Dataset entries
◇ ◇ ◇

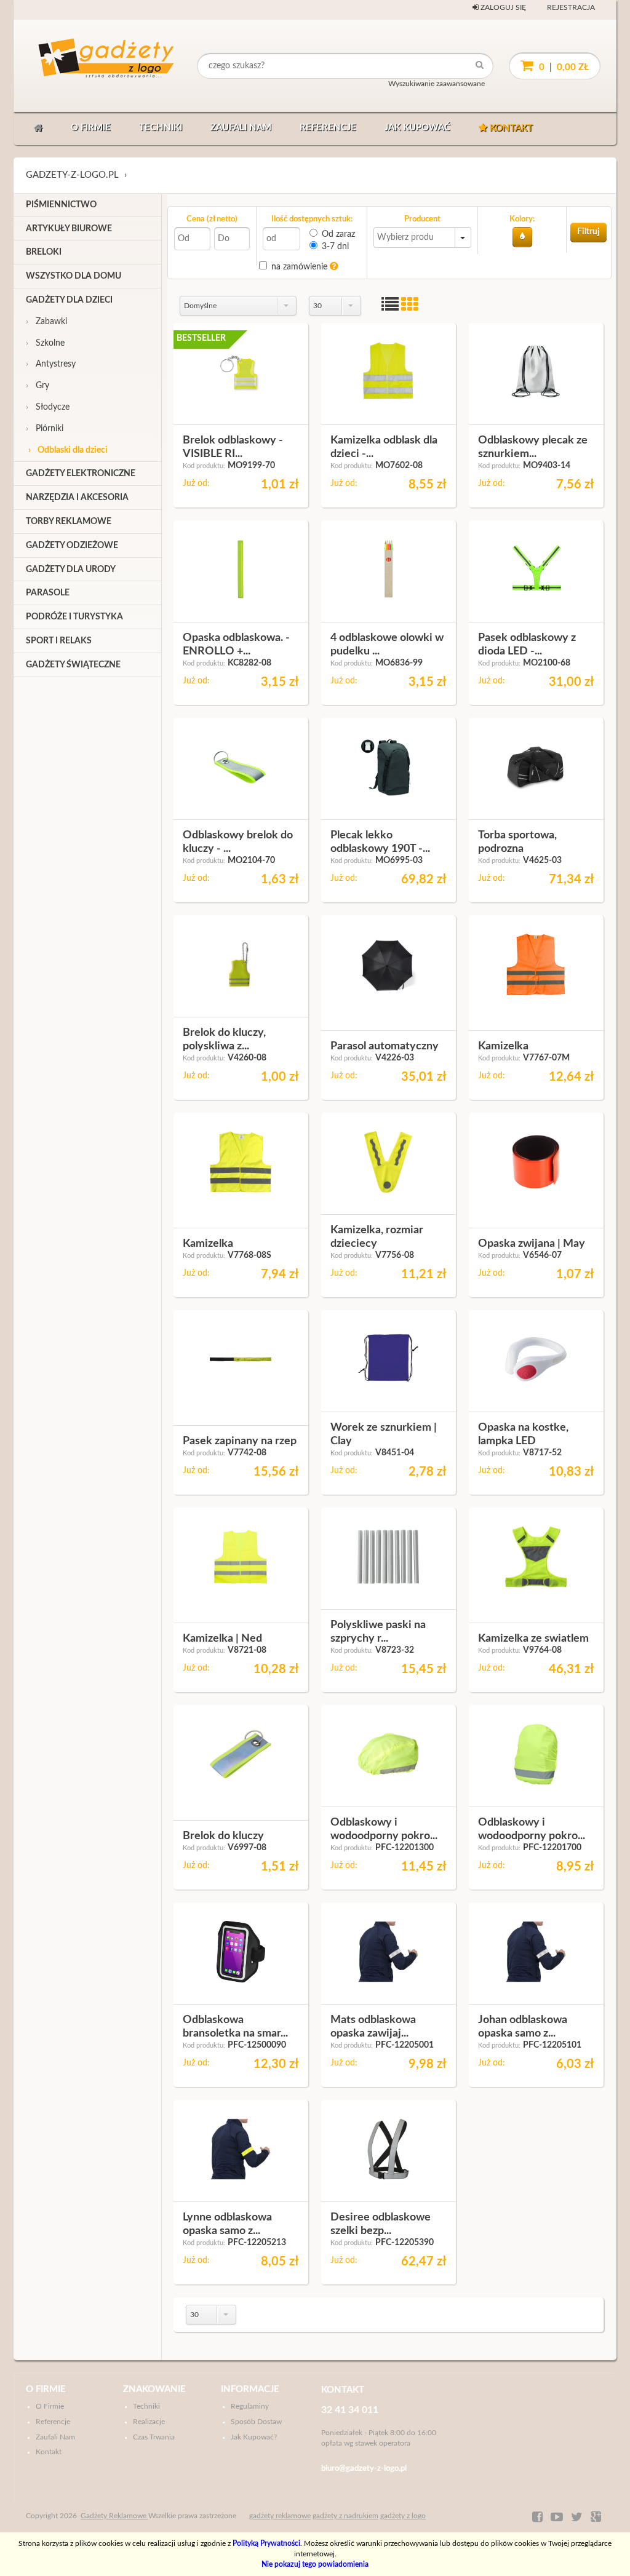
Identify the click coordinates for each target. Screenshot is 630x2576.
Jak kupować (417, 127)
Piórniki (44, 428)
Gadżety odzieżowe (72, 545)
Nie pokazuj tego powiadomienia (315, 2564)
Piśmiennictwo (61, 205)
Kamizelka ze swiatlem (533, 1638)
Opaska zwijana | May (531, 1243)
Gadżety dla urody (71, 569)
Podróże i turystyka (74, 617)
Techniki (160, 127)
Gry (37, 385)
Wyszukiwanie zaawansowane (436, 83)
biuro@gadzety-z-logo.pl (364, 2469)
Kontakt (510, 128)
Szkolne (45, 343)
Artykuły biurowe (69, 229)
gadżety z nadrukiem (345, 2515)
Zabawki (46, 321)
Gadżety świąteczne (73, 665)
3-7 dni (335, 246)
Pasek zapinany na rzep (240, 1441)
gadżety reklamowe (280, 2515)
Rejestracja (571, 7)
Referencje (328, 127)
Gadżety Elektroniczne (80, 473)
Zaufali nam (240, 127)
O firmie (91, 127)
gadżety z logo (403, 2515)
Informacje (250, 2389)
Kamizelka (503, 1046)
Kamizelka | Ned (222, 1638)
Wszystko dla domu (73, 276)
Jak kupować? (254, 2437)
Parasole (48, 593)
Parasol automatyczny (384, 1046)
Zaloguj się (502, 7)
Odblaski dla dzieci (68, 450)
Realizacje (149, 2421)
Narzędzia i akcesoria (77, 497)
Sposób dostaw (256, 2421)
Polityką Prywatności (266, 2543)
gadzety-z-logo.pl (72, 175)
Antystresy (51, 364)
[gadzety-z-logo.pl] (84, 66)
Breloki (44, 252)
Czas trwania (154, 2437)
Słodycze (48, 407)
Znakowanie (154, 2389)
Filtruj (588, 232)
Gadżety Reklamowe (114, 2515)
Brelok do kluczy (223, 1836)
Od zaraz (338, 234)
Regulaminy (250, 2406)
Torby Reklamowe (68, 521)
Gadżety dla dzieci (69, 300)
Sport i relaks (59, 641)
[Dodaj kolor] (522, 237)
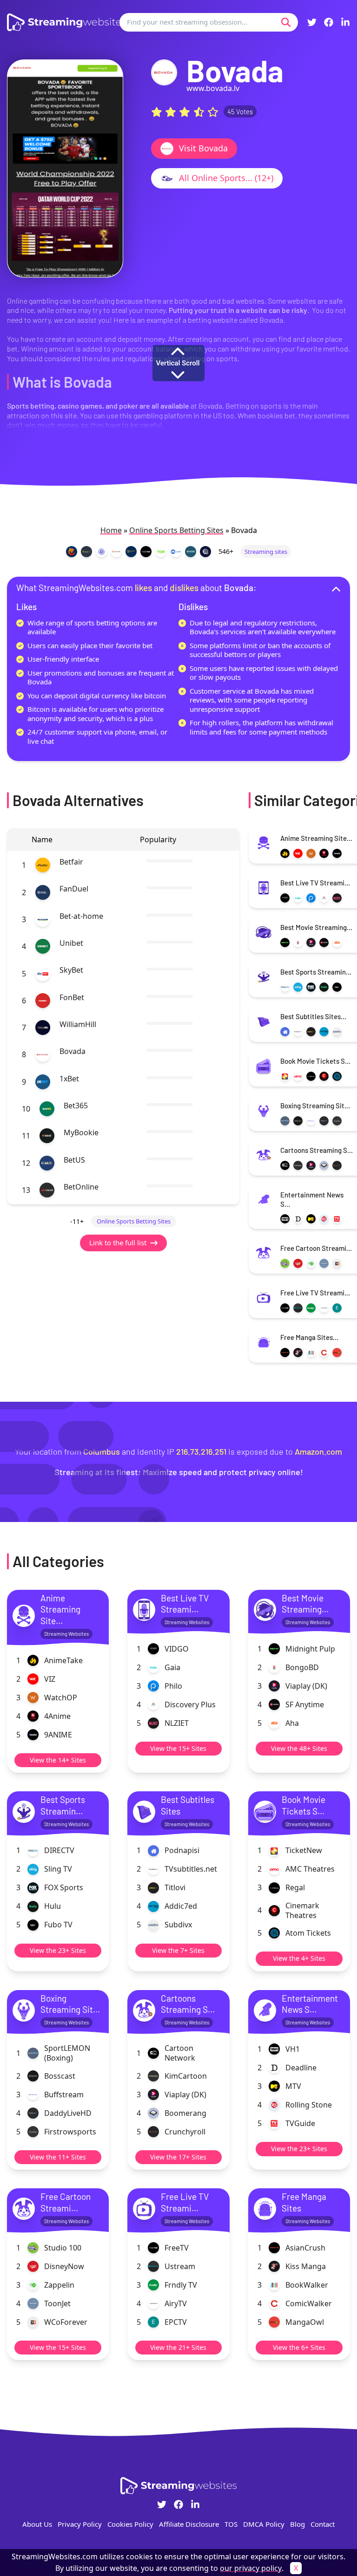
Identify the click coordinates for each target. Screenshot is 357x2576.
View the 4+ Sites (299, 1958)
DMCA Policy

◇ ◇ ◇

▶ **Work request**:
Copy exactly the lines that run from the one containing "Brelok do kluczy (223, 1836)" to the last line of the records, both included, and leave out every picture.

▶ **Your response**:
Brelok do kluczy (223, 1836)
Od zaraz (338, 234)
Regulaminy (250, 2406)
Torby Reklamowe (68, 521)
Gadżety dla dzieci (69, 300)
Sport i relaks (59, 641)
[Dodaj kolor] (522, 237)
Identify the click coordinates for each target. Screenshot is 357x2576.
View the 4+ Sites (299, 1958)
DMCA Policy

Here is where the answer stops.